• Instructions to follow
Using only the entries below, copy exactly the lines that begin at the one with "Task: Select the" and end at the one with "You are a computer-use", both included. Drop the pictures.
# # # # # # #
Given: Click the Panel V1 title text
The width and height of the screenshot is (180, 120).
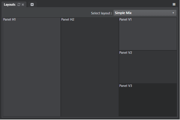Looking at the screenshot, I should pos(125,20).
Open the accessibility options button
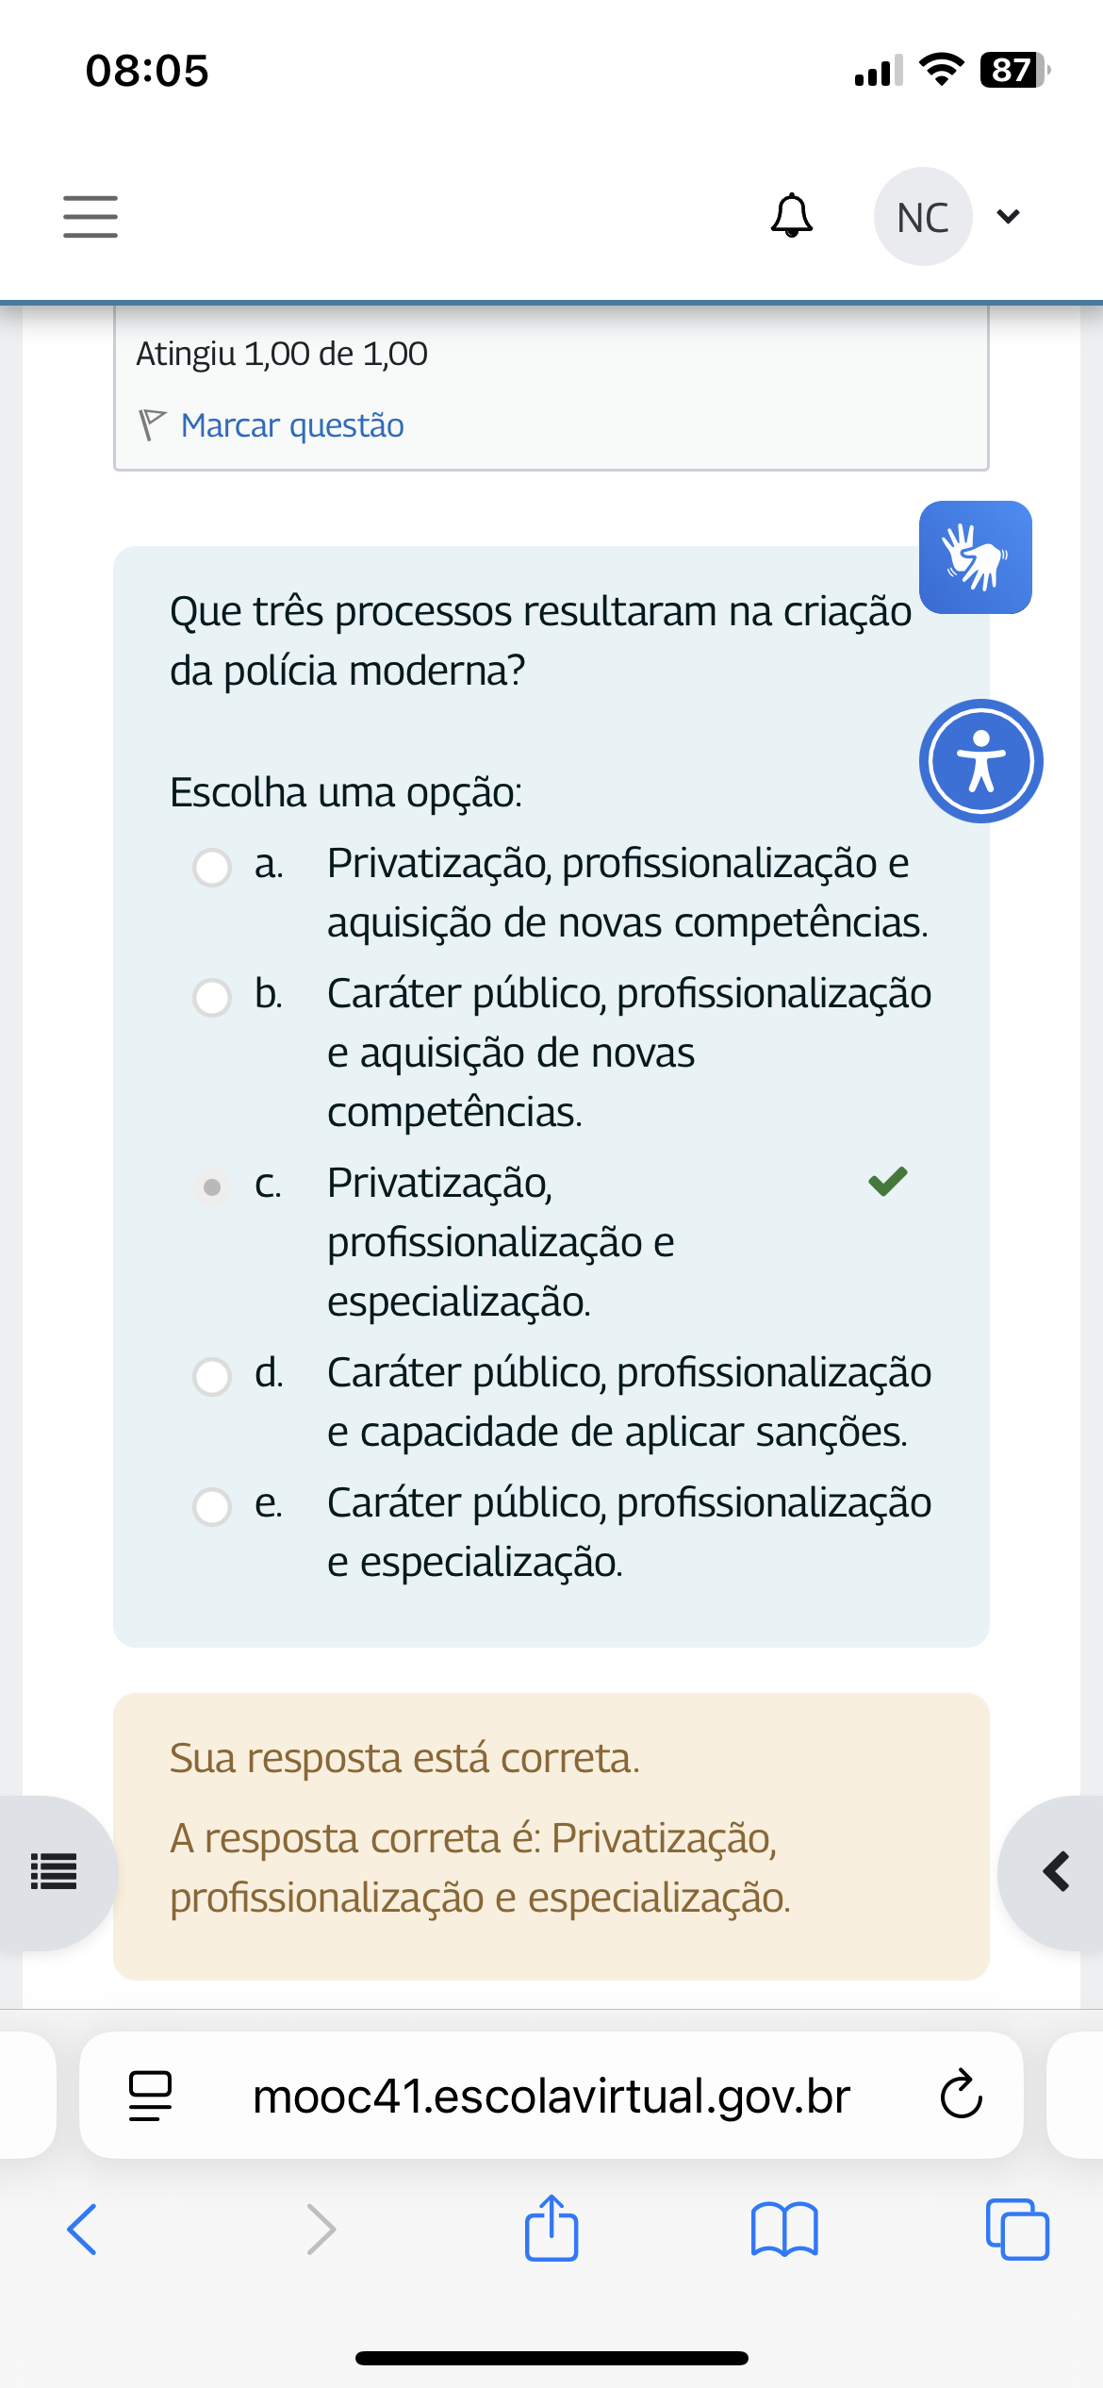Screen dimensions: 1103x2388 click(980, 761)
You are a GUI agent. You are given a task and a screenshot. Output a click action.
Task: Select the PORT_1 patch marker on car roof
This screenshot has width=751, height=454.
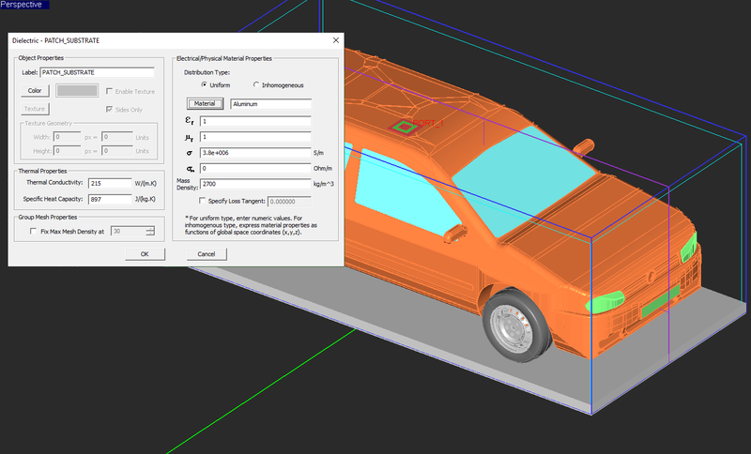[403, 125]
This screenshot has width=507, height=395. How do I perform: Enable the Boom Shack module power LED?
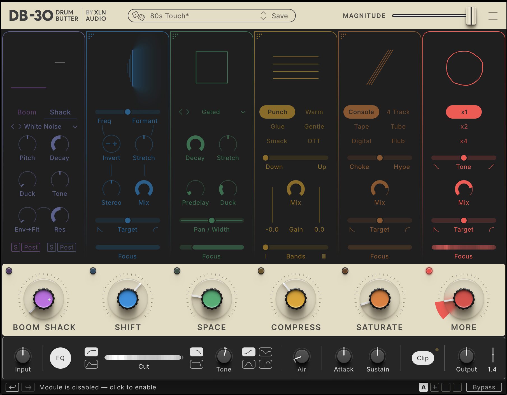(9, 271)
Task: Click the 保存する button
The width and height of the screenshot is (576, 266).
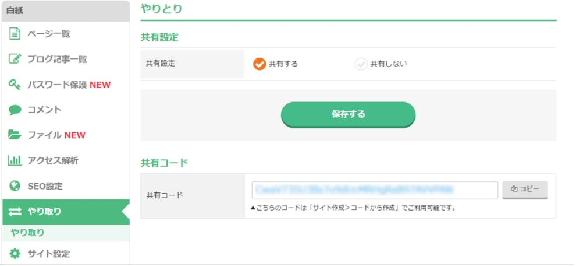Action: point(349,114)
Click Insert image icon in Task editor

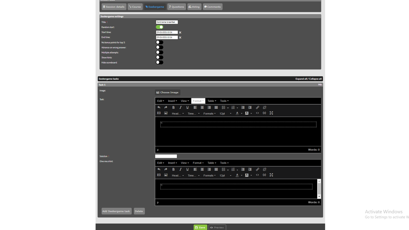(x=166, y=113)
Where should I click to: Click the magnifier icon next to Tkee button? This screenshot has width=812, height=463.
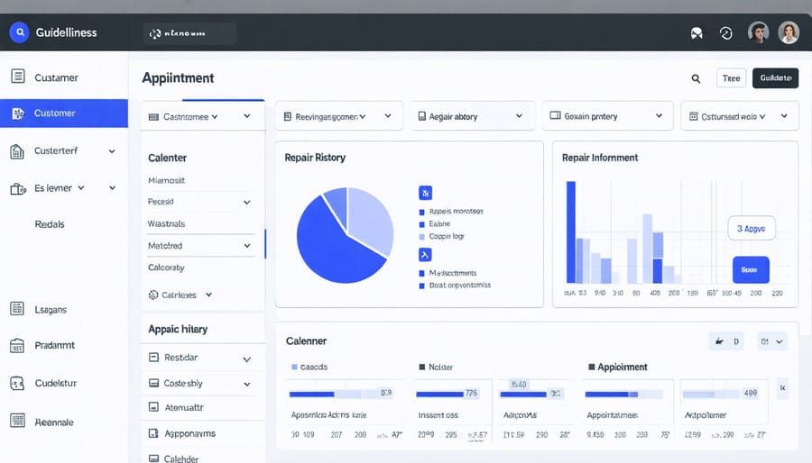[x=696, y=78]
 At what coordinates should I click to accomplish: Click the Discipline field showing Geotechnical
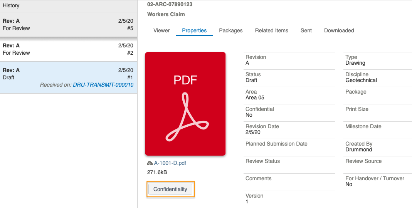tap(378, 77)
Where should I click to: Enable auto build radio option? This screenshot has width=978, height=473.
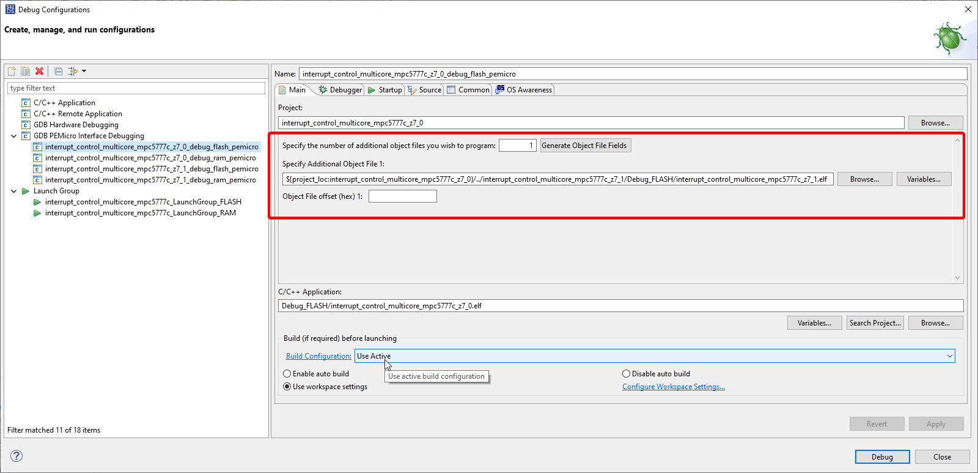click(316, 374)

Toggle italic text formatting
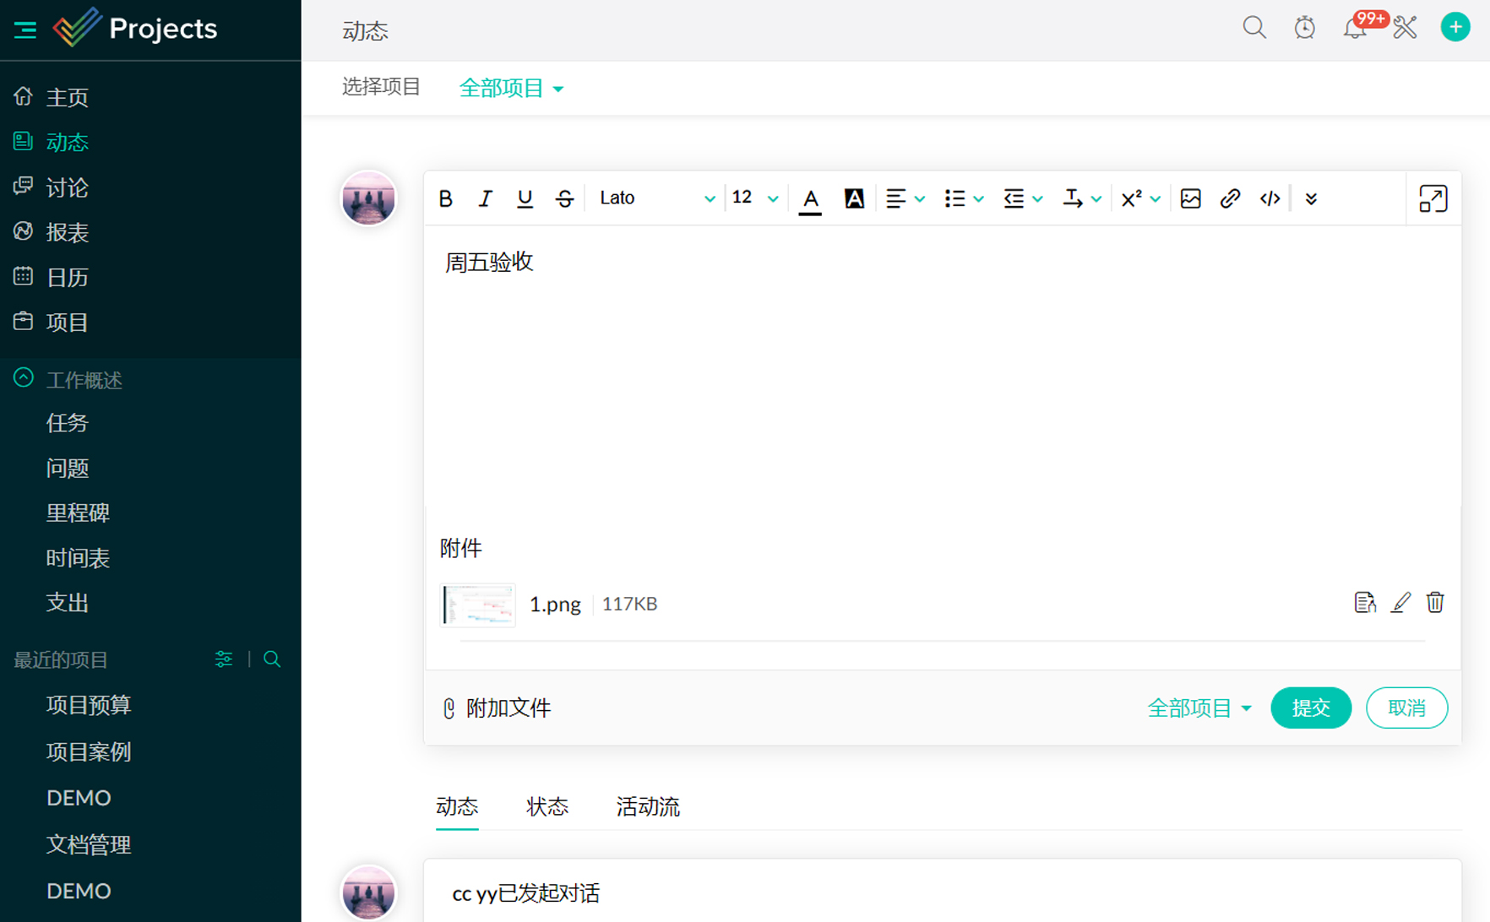[x=485, y=198]
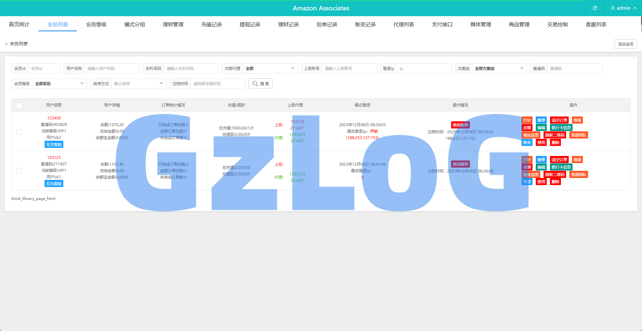Click 删除 for user 123123
The height and width of the screenshot is (331, 642).
pos(555,182)
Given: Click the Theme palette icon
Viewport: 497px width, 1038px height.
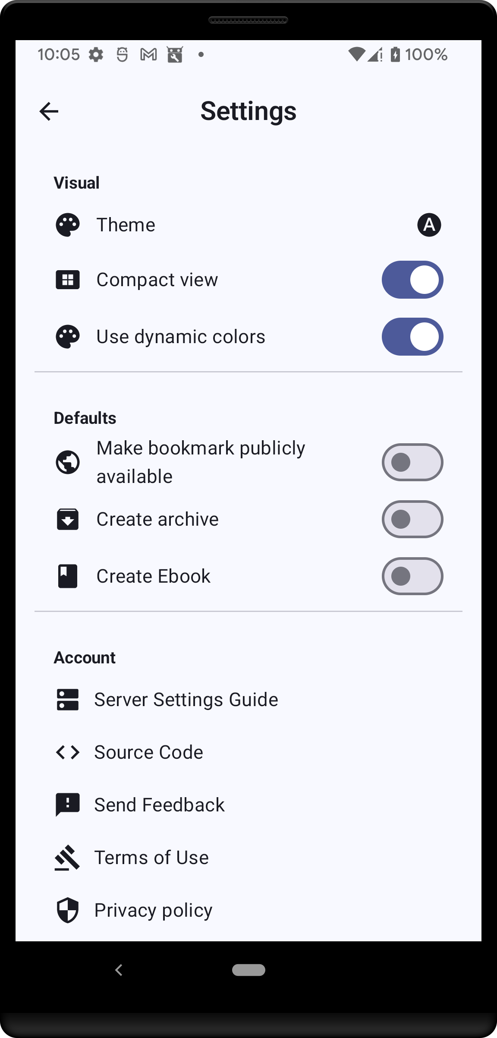Looking at the screenshot, I should coord(68,225).
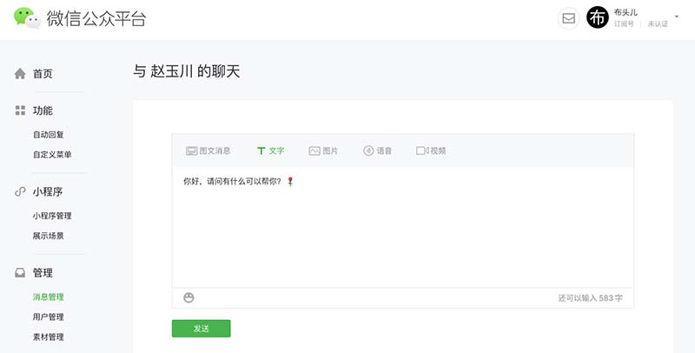Open 小程序管理 in the sidebar

52,216
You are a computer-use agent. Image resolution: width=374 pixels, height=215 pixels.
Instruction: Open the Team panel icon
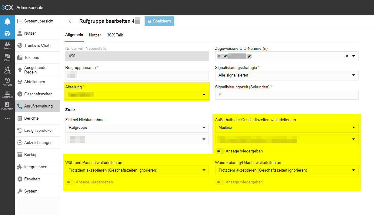pos(7,46)
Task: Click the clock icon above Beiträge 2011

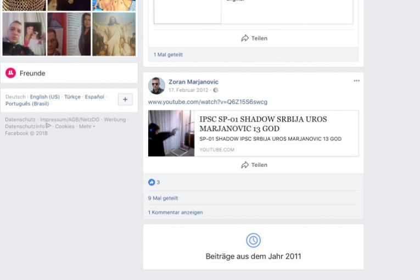Action: (x=253, y=240)
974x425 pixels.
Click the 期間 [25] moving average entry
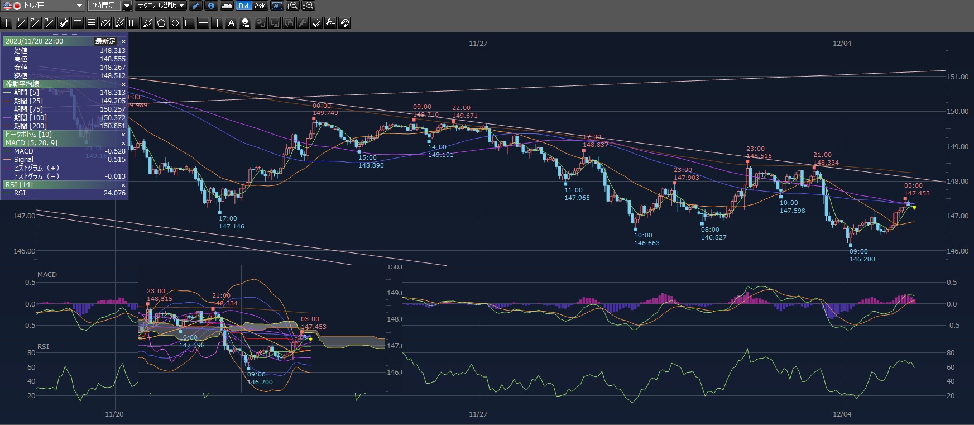point(28,101)
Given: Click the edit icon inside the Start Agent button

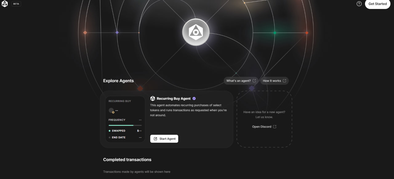Looking at the screenshot, I should [155, 139].
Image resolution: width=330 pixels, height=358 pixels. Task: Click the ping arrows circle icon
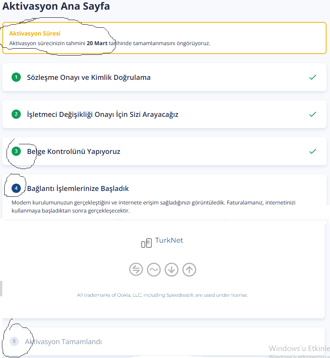[x=136, y=270]
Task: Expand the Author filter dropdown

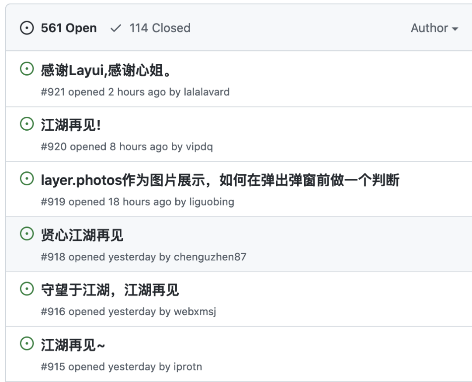Action: point(434,28)

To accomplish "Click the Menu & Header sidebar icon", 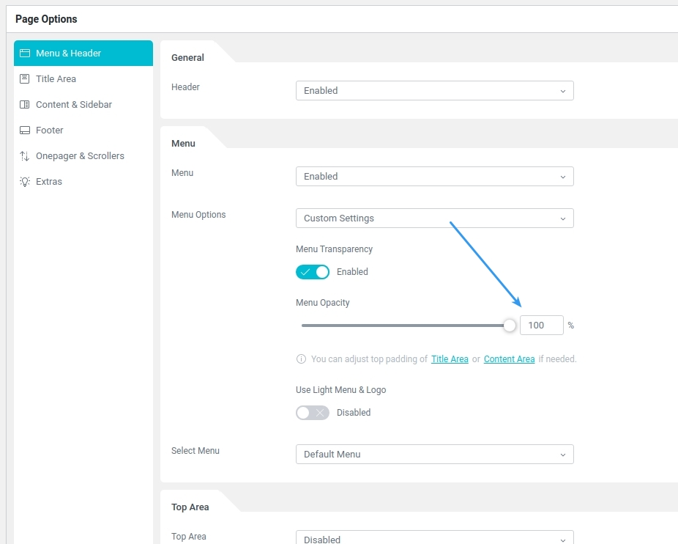I will pos(25,54).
# # # # # # #
• Response
Task: Select the PORT_1 patch marker on car roof
This screenshot has width=751, height=454.
[403, 125]
This screenshot has width=507, height=395. How do I perform: Enable the Boom Shack module power LED?
(9, 271)
Task: Click the 保存する button
The width and height of the screenshot is (576, 266).
Action: point(349,114)
Click Insert image icon in Task editor

(x=166, y=113)
Where should I click to: Click the magnifier icon next to Tkee button? This screenshot has width=812, height=463.
[x=696, y=78]
 At what coordinates should I click to accomplish: Click the Discipline field showing Geotechnical
tap(378, 77)
Where should I click to: Enable auto build radio option? This screenshot has width=978, height=473.
click(316, 374)

Toggle italic text formatting
[x=485, y=198]
Click 删除 for user 123123
The height and width of the screenshot is (331, 642).
pos(555,182)
Given: Click the Theme palette icon
Viewport: 497px width, 1038px height.
Looking at the screenshot, I should coord(68,225).
Open 小程序管理 in the sidebar

52,216
You are a computer-use agent. Image resolution: width=374 pixels, height=215 pixels.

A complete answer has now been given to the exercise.